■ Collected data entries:
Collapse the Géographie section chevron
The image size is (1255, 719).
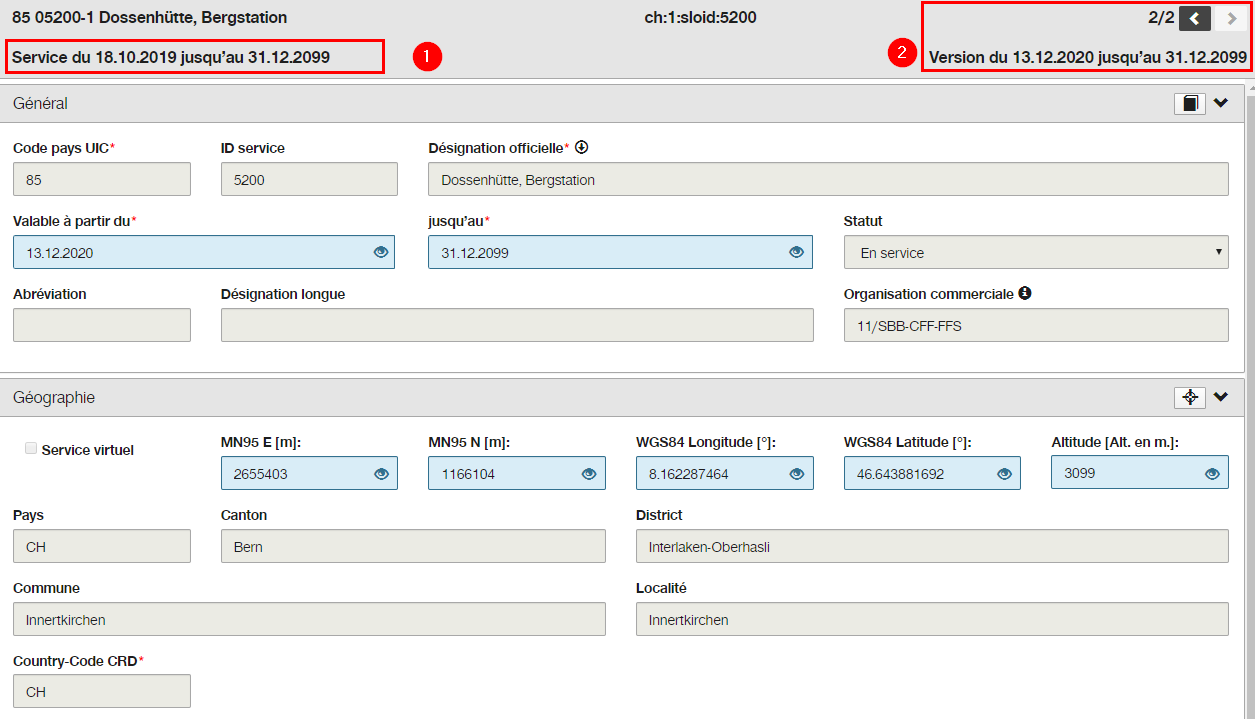(x=1221, y=397)
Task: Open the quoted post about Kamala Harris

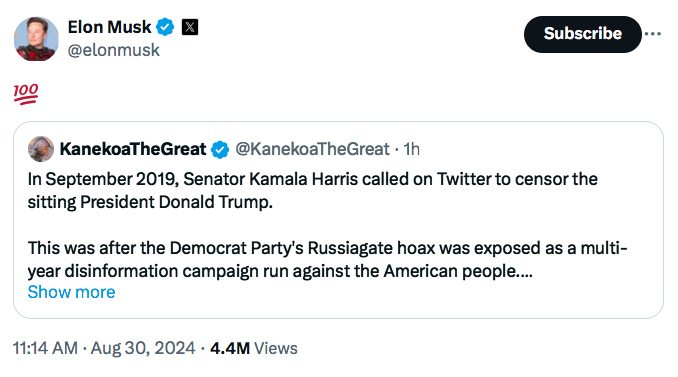Action: click(x=338, y=220)
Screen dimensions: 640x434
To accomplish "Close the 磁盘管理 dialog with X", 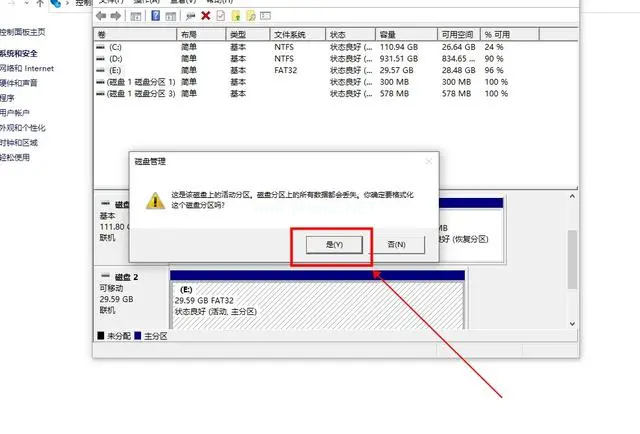I will click(x=428, y=161).
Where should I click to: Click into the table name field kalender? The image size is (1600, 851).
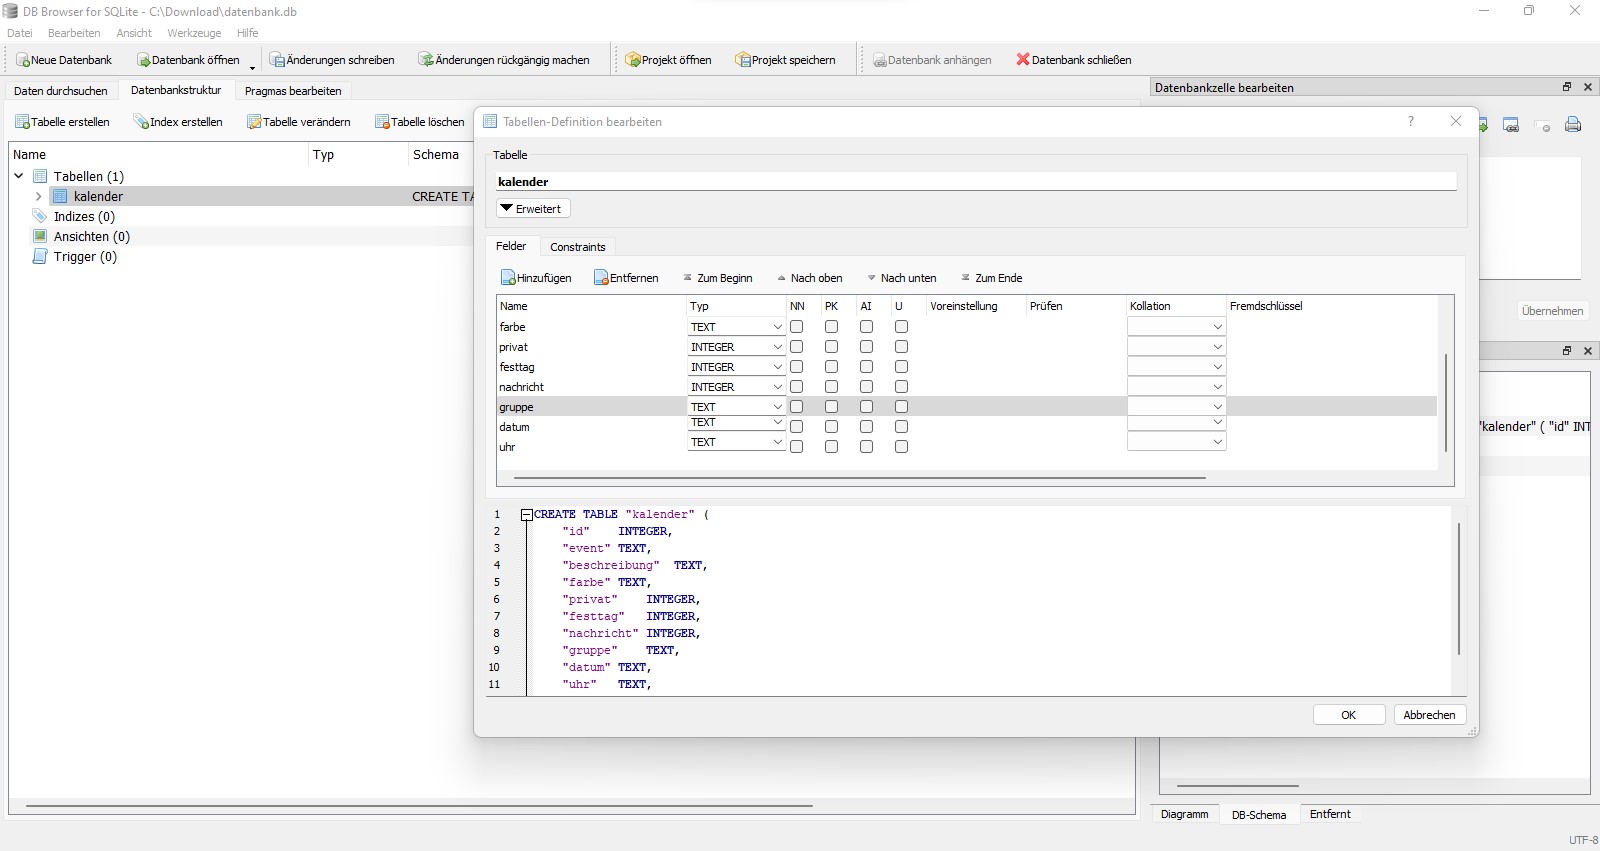(975, 182)
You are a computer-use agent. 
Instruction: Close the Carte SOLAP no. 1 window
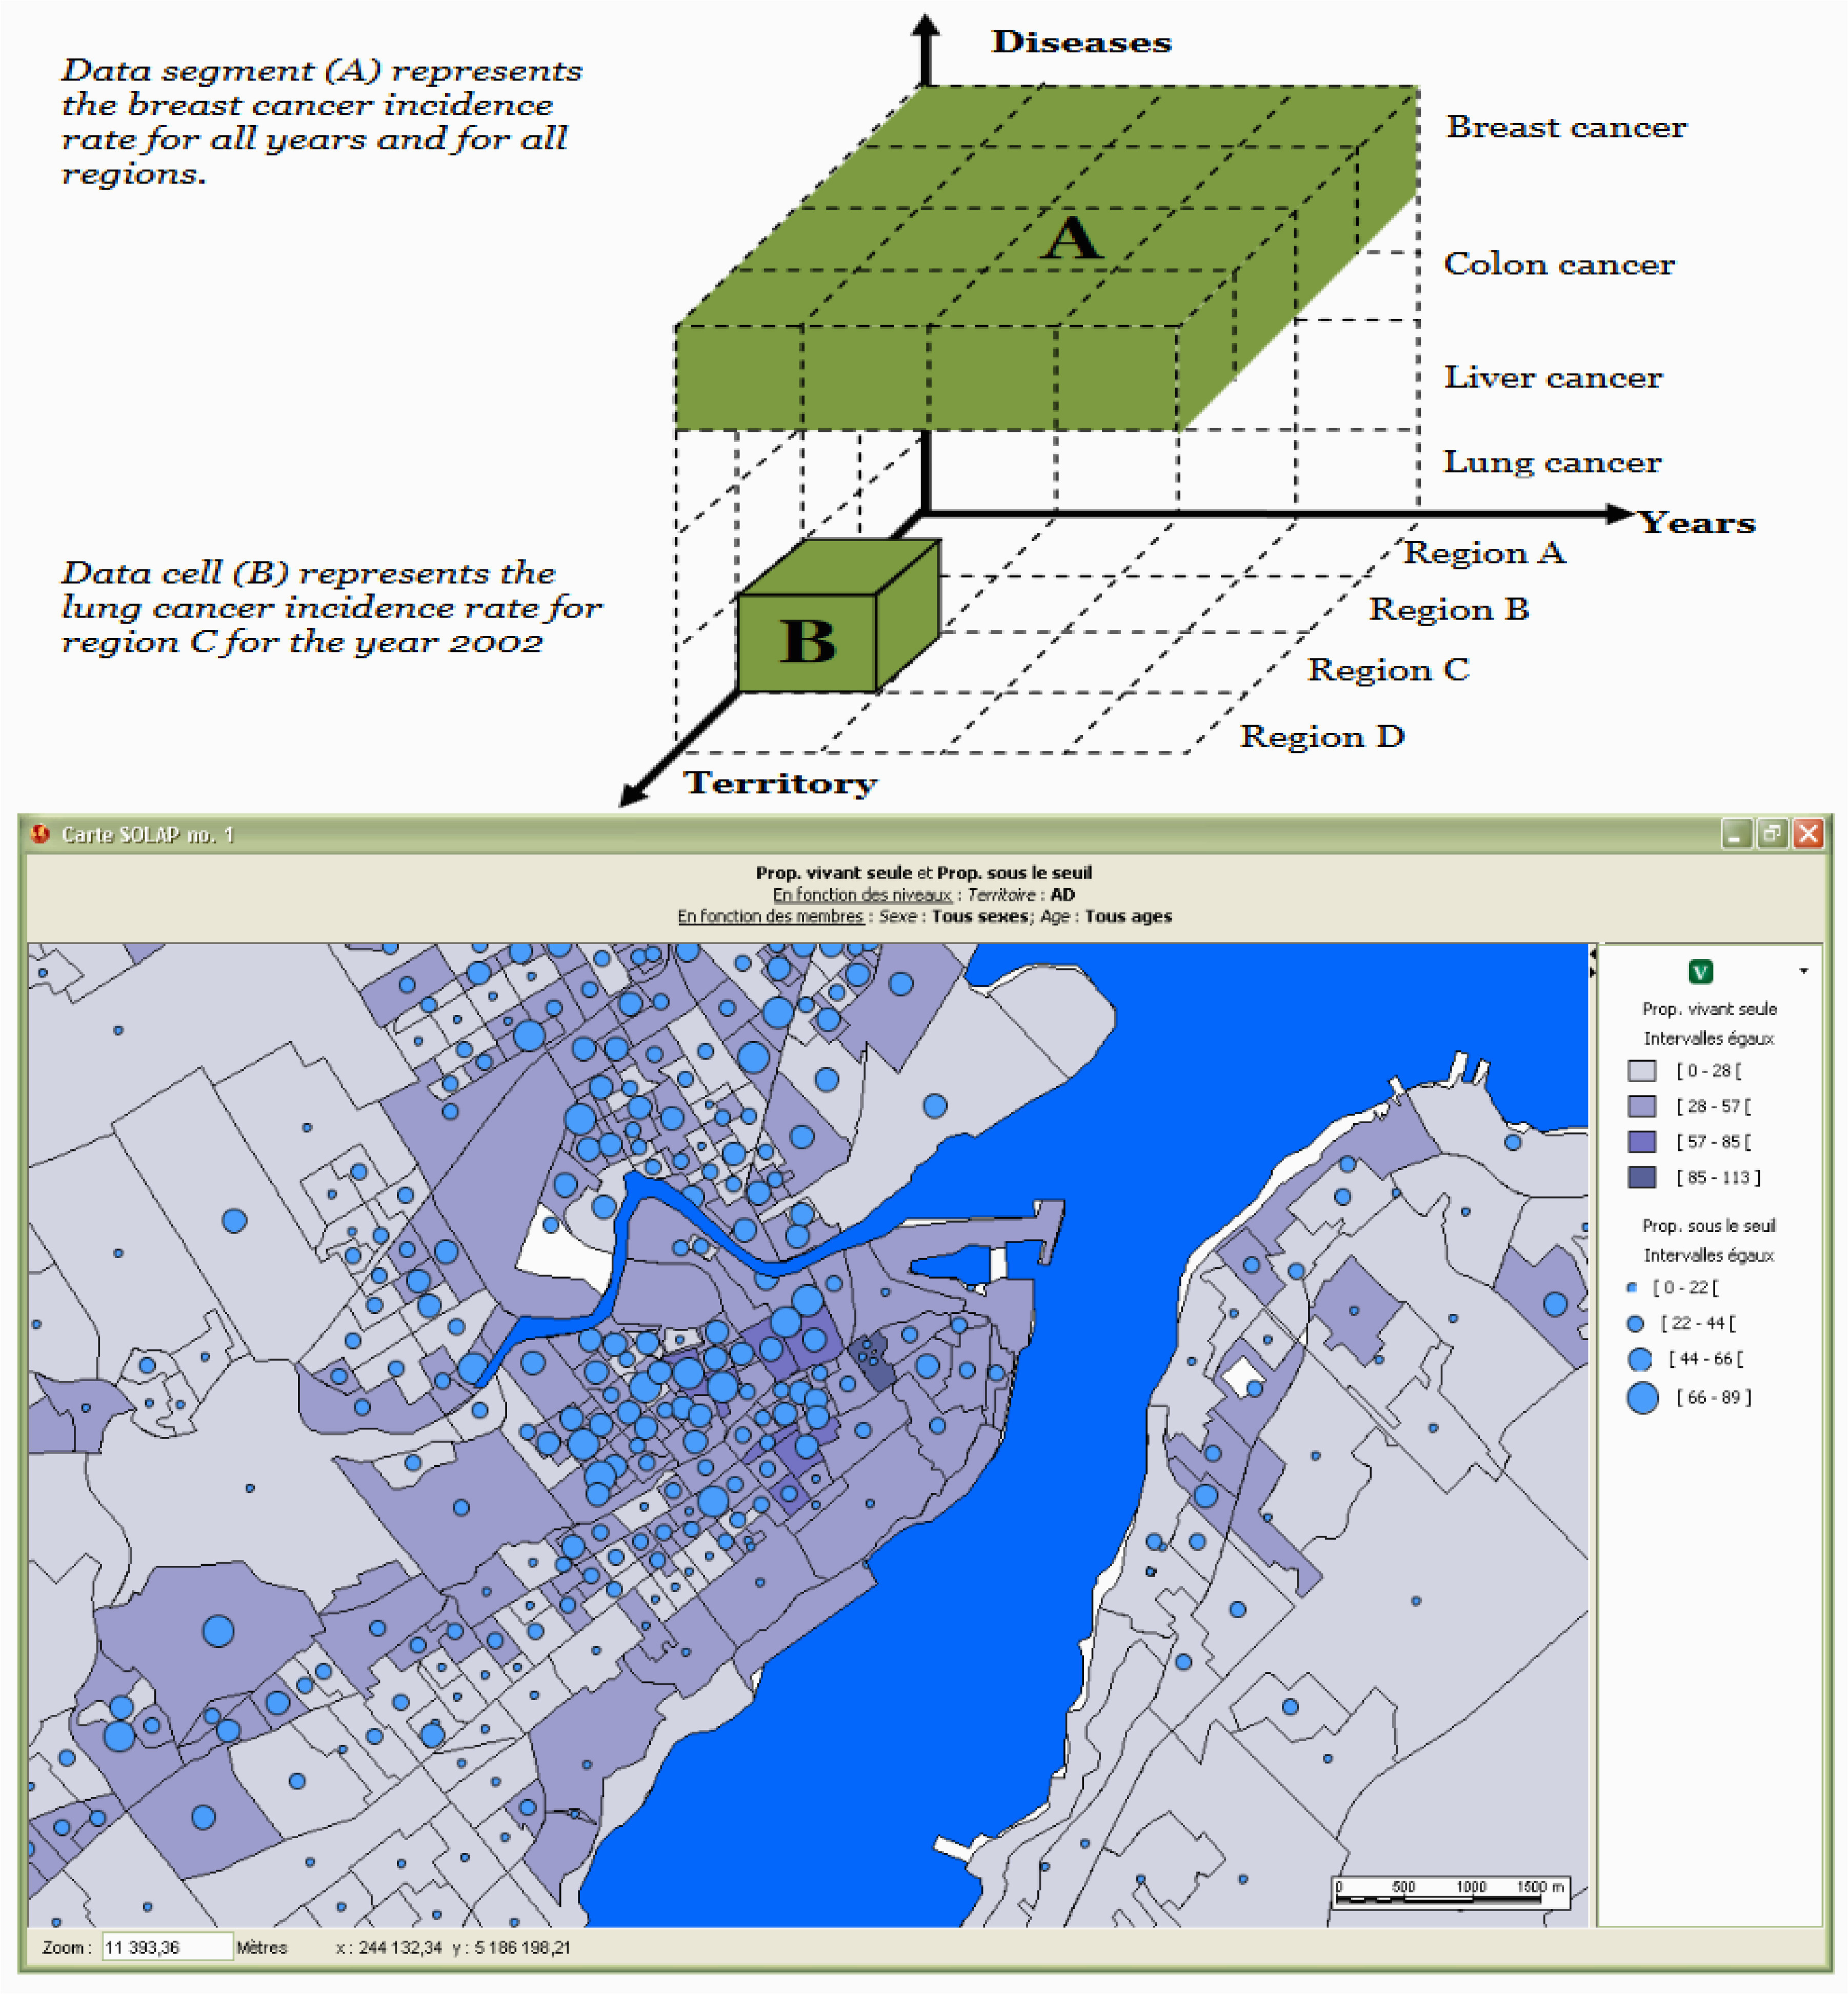[1808, 833]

■ What the task requires:
Begin at the line containing "Where should I" and stop at the final line of the data. Retype those lines exactly, without the pictures.

■ Task output:
Where should I click to: Click into the table name field kalender? The image size is (1600, 851).
(975, 182)
You are a computer-use agent. 
Instruction: Close the Carte SOLAP no. 1 window
[1808, 833]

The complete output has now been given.